Sunday, February 1, 2015

XERO: High risk stock dubbed the "Apple of Accounting" / Its 12-month price target for Xero is NZ$19.

Tony Featherstone for TheBull.com.au writes: Small-cap fund managers are scouring the market for high-potential “disruptors”: the next Seek, REA Group or Carsales.com that can shake up industries and deliver exponential profit growth. The great challenge, of course, is buying them at a realistic valuation.


Consider cloud-based accounting software provider Xero. One investment bank bullishly dubbed it the “Apple of Accounting” in 2013 and said it could become a $10 billion, NASDAQ-listed stock within five years. At one point, Xero’s valuation was 13 times greater than the well-established, profitable Reckon. Even by tech standards, it was heady stuff for a loss-making company that is hard to forecast.
Right on cue, Xero fell from a 52-week high of $42.96 to $14.96 as concerns about its prospects in the United States intensified, and as the market finally realised too much upside was factored into the share price. After slumping to $13.76 in September, the share price has formed a base.
Chart 1: Xero (in $A)
Source: ASX
That’s good news for prospective buyers. Xero has terrific potential and now a share price closer to reality. It’s an interesting idea for experienced investors who are comfortable with higher-risk stocks and able to hold Xero for at least 3-5 years as it realises its global potential.
Xero has long-term attractions. Its cloud-based accounting receives plenty of plaudits for its simplicity and useability. A friend of this author, and a hard judge to please, gave rave reviews about the Xero interface. Like many small enterprises, his is hooked on its software.
Another valuable trait is Xero’s potential to change the relationship between companies and their external accounting advisers by allowing online collaboration through the cloud. Potentially, Xero’s cloud-based software could help accountants spend more time on higher-value advisory work and less on manual accounting issues.
The size of the global SME market – and potential uptake for cloud-based accounting software – is another huge tailwind for Xero. It had 158,000 paying customers in Australia at September 2014, from 79,000 a year earlier. Subscription revenue for the six months to September 30 was $52 million, from $28.1 million for the same period in FY13.
Rapid customer and revenue growth is needed to justify the high valuation.

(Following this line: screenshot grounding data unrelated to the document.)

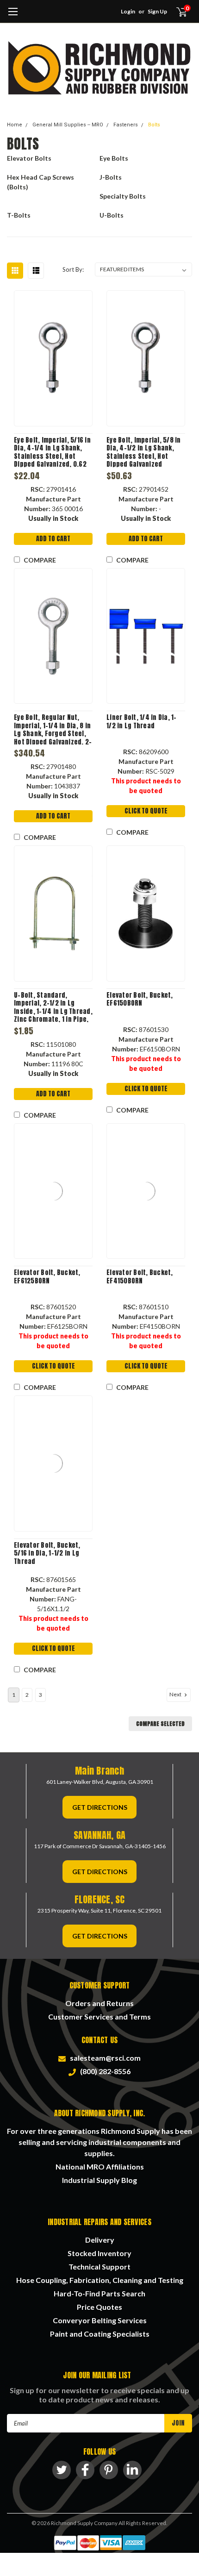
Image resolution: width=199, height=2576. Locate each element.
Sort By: (73, 269)
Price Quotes (99, 2306)
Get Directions (99, 1807)
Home (14, 125)
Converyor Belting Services (100, 2320)
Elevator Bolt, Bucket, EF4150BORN (139, 1277)
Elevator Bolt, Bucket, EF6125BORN (47, 1277)
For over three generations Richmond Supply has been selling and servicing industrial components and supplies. (99, 2141)
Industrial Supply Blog (99, 2180)
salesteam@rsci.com (104, 2057)
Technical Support (99, 2266)
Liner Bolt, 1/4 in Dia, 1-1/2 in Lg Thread (141, 721)
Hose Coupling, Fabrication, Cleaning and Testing (99, 2280)
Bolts (154, 125)
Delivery (99, 2239)
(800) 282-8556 (104, 2071)
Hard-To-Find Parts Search (99, 2293)
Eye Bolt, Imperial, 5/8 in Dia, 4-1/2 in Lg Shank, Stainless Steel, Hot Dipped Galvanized (143, 451)
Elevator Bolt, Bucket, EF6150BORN (139, 999)
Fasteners (125, 125)
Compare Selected (160, 1723)
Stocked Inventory (99, 2253)
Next (175, 1694)
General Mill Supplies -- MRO (67, 125)
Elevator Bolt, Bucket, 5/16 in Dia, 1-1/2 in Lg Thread (47, 1553)
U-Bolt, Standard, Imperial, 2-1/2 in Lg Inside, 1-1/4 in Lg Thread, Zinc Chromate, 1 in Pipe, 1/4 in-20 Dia (53, 1006)
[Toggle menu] (12, 16)
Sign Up (157, 11)
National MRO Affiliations (100, 2166)
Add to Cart (53, 539)
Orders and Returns (99, 2003)
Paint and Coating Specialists (99, 2333)
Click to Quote (146, 811)
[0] (176, 11)
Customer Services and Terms (99, 2016)
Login (128, 11)
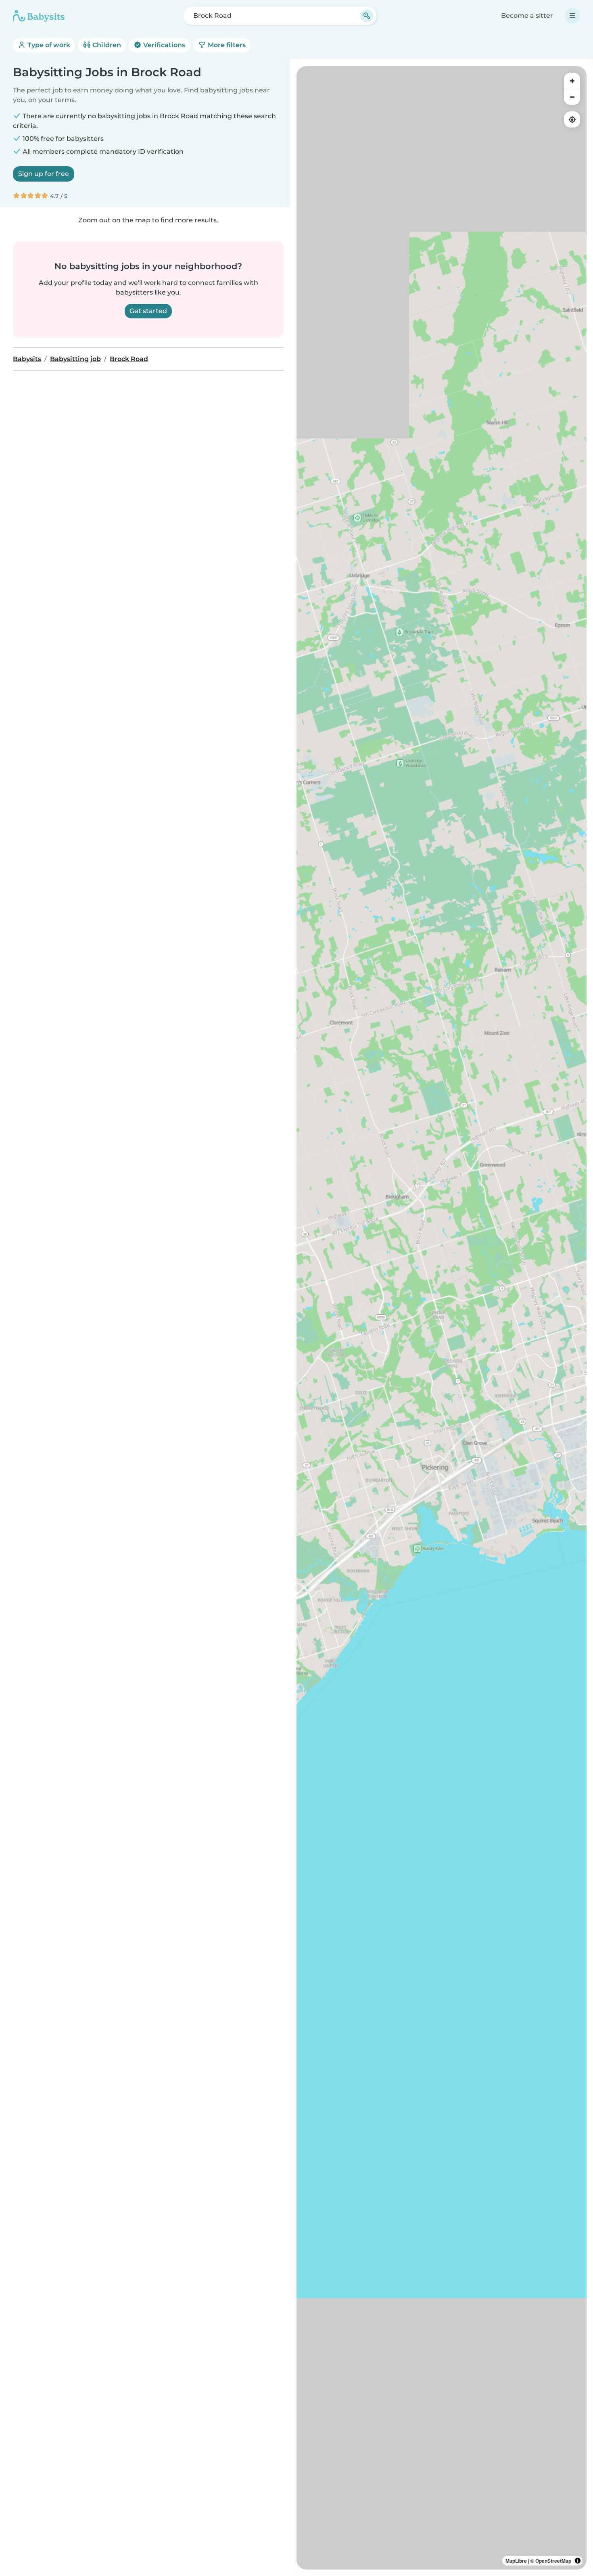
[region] (441, 1318)
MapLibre (516, 2560)
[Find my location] (572, 119)
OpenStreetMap (553, 2560)
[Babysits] (39, 15)
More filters (226, 45)
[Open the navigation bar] (572, 15)
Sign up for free (43, 174)
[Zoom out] (572, 97)
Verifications (163, 45)
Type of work (48, 45)
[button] (398, 1457)
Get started (148, 311)
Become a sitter (527, 15)
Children (106, 45)
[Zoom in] (572, 81)
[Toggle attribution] (578, 2561)
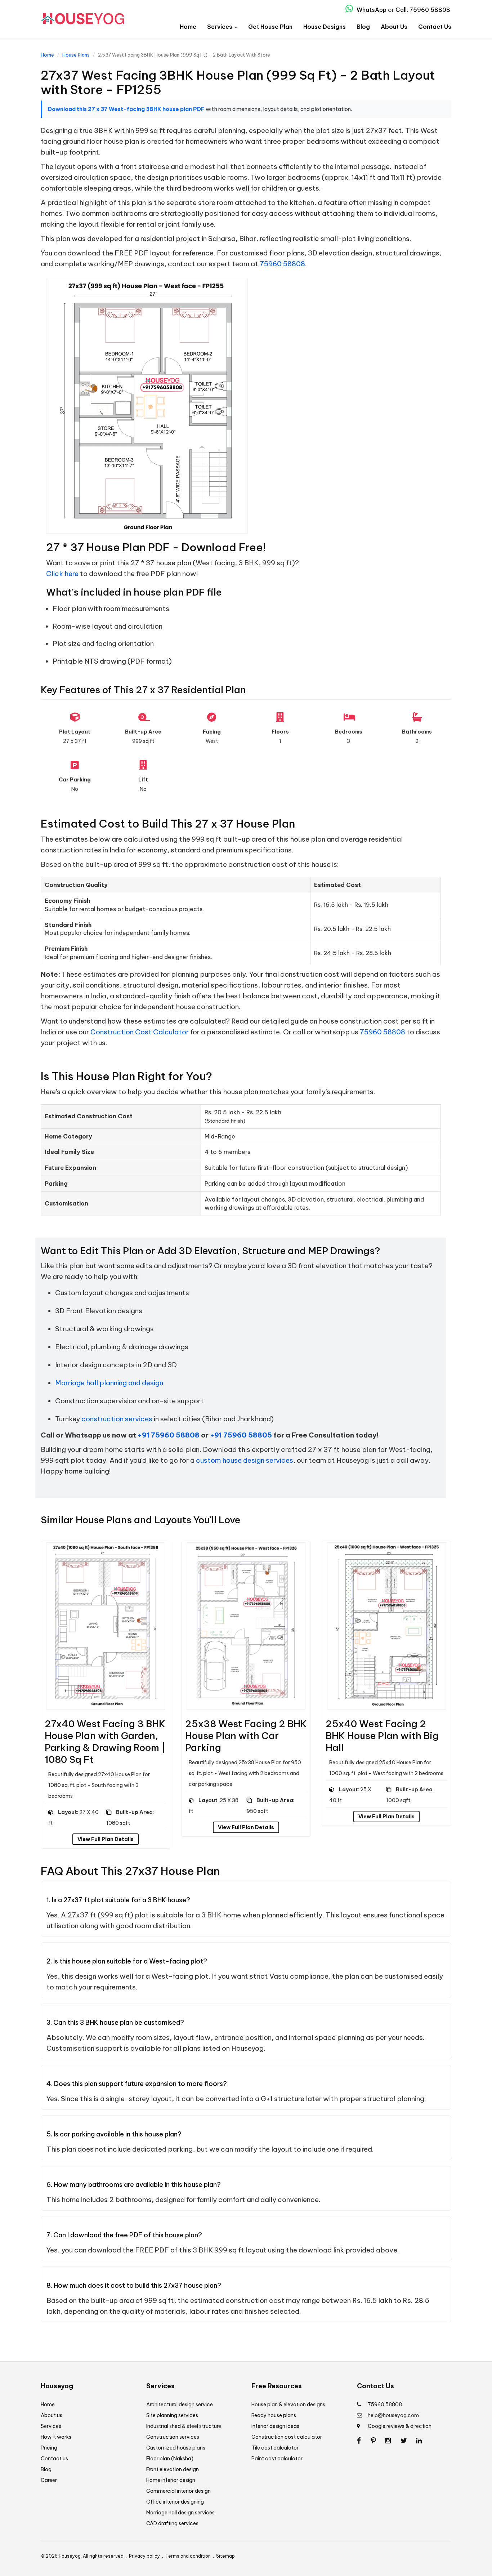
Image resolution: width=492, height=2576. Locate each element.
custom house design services (244, 1460)
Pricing (49, 2447)
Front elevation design (172, 2469)
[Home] (82, 16)
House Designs (324, 27)
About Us (394, 27)
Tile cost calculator (275, 2447)
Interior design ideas (275, 2426)
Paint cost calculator (277, 2458)
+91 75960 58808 (169, 1435)
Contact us (54, 2458)
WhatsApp (370, 9)
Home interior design (170, 2480)
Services (220, 27)
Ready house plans (273, 2415)
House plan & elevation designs (288, 2404)
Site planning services (172, 2415)
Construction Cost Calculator (139, 1032)
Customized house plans (175, 2447)
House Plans (76, 55)
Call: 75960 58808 (422, 9)
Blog (363, 27)
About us (51, 2415)
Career (49, 2480)
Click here (62, 573)
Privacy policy (144, 2556)
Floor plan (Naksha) (169, 2458)
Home (188, 27)
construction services (116, 1418)
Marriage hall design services (180, 2512)
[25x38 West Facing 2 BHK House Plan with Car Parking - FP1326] (246, 1625)
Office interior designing (175, 2502)
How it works (56, 2437)
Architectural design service (179, 2404)
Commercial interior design (178, 2491)
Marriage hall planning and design (109, 1382)
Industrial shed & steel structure (183, 2426)
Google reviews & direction (399, 2426)
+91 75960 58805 (241, 1435)
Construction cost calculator (286, 2437)
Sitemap (225, 2556)
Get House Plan (270, 27)
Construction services (172, 2437)
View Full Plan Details (105, 1839)
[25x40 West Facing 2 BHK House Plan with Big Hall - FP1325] (386, 1625)
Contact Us (434, 27)
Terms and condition (188, 2556)
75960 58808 (282, 263)
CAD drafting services (172, 2523)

But Xero has only scratched the surface in a giant global market for SME cloud-based accounting software. Its market share in Australia is about 8 per cent and less than 1 per cent worldwide.
Xero recently passed 400,000 paying customers and processed NZ$250 billion of transactions and 95 million invoices in 2014. It has already become a big business, despite having tiny market shares in Australia, the UK and US.
CEO Rod Drury wrote in late December: “… Our focus until now has been to establish Australia and the UK as our next growth engines. Having delivered that, our focus is now on the US. We are making good progress in getting our operating team in place. The small-business cloud market is still in its infancy: of the addressable market of hundreds of millions of small businesses, only a small percentage currently use cloud software.”
Like all good software providers, Xero benefits from recurring revenue, high margins and potentially has a capital-light business model. It’s pouring money into recruitment, product investment and, more recently, marketing – exactly as it should for a product in the early adopter phase in Australia.
Local industry dynamics could work in its favour. The likely multi-billion-dollar float of accounting software provider MYOB this year will provide a new yardstick for valuations. And greater industry competition could lead to mergers and acquisitions among smaller competitors.
Xero’s US strategy is gaining momentum, off a low base. An upgraded version of its payroll offering in the US, allowing customers to electronically pay tax and make tax filings, has been well received. The plan is a nationwide rollout by the end of 2015, from three states now.
Some brokers blamed Xero’s initial weak payroll software for its lower-than-expected customer-acquisition rates in the US. Xero’s payroll features have high uptake in Australia it believes they will gain similar traction in the US.  
The astute acquisition in November of Monchilla, a Seattle-based company that developed online payroll software, has boosted its prospects in the vital US market. Xero said Monchilla had solved the complexity of electronic state-based payroll filings and that it would strengthen its offering as the US SME sector begins to embrace cloud-based accounting software.
It’s too soon to tell if Xero will lift customer-acquisition rates in the US, based on the upgraded payroll software and national rollouts strategy. But brokers such as Macquarie Equities Research view the changes favourably; it lifted its Xero recommendation this month from underperform to neutral. Its 12-month price target for Xero is NZ$19.
Macquarie wrote: “At NZ$16, we think the risks around Xero’s share price are more evenly balanced.  … As a result, we think clients that have a zero weight should consider starting to build a position and reduce their underweight position around these levels.”
Or put another way, it is time to build a position, cautiously, in one of the market’s more interesting “disruptors” after it has fallen sharply from its peak, and is starting to build a base on its chart, before the next, slower move higher.